Hector Berlioz: Waverley Overture, Op. 1
His chosen path plunged the budding composer into an archetypal struggle, not only for financial survival but also for the acceptance of his artistic ideas, a task to which he would tirelessly devote all his creative and intellectual energy. And as you might well imagine, he was widely misunderstood in his own lifetime. Claude Debussy, as he was working on his own opera, Pelleas et Melisande, wrote “Berlioz was never, properly speaking, a musician of the theater.” This seems a rather strange comment on a composer whose work is from beginning to end intensely dramatic in character. For his critics, Berlioz was more successful as a dramatist in his symphonies than in his stage works. The dramatic brilliance of his orchestral writing, according to the argument, detracted from the theatrical effectiveness of his operas. Berlioz completed only five operas, but he contemplated or sketched many more and had at least one operatic project in mind throughout his life.
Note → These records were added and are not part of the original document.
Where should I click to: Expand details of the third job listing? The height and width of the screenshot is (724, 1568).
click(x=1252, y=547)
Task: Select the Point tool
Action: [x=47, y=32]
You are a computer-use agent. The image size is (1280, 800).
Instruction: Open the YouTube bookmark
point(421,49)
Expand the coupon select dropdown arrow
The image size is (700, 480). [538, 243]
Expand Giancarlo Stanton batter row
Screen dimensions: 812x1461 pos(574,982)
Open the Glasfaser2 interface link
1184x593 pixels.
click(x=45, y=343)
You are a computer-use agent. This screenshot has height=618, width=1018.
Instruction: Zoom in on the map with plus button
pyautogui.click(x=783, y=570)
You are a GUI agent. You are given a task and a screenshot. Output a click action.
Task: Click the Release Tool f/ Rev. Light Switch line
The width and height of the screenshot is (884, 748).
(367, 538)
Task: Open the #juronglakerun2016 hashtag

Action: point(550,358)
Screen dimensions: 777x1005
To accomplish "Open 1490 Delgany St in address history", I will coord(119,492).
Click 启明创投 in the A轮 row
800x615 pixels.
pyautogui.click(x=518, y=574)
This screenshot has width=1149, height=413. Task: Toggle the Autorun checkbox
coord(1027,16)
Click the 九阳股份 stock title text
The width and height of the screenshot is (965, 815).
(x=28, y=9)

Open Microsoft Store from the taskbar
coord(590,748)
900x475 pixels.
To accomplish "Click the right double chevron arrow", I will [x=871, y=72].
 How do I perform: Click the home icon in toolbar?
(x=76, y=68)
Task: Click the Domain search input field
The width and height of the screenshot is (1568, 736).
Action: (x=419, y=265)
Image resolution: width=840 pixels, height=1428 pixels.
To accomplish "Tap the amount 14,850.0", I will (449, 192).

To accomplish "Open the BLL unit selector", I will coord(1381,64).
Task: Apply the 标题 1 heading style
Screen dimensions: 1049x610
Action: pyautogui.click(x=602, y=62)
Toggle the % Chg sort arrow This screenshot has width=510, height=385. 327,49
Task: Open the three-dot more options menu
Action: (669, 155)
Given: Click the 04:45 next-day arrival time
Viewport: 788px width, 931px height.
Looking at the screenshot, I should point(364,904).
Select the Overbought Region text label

Berlioz’s skill as an orchestrator lays not in the novelty of the instruments themselves as much as it is found in his skill of using and combining them. Before Berlioz, the functions of orchestral instruments associated melody and harmony mainly in the string choir, with winds used for occasional reinforcement and soloistic color. For Berlioz, as he comprehensively described in his treatise on orchestration and instrumentation, the invention of a particular tone colors for individual passages was part of the normal process of composition. Harmony and correct voice-leading become secondary elements, and melody and the color of the orchestral sound makes almost exclusive claims upon our attention. We know that Berlioz responded to a request from Niccolo Paganini in his composition of Harold in Italy, but the combination of solo viola and orchestra in a symphony is nevertheless highly unusual! Paganini didn’t like it at all because it was not sufficiently virtuosic.
Berlioz sought employment in the theatre and the Conservatoire, but never in the Church. His pronouncements about religious music are the views of an unorthodox Christian, but he did set several sacred texts with a strong personal vision that discloses deeply religious roots. In his memoirs he writes about his fugue from the Messe solennelle, “Let people who have never heard anything like it, imagine what kind of devout expression arises when fifty voices, howling with fury in a lively tempo, repeat Amen four or five hundred times, or vocalize on the syllable “a,” so as to sound like raucous laughter. I defy anyone with the slightest musical feeling not to interpret such a chorus as an army of incarnate devils, making fun of the sacrament, rather than a gathering of the faithful praising god.” In essence, his religious music is primarily theatrical and orchestral, as his aim seems to have been a display of unity of subject matter and artistic purpose, rather then one of musical means.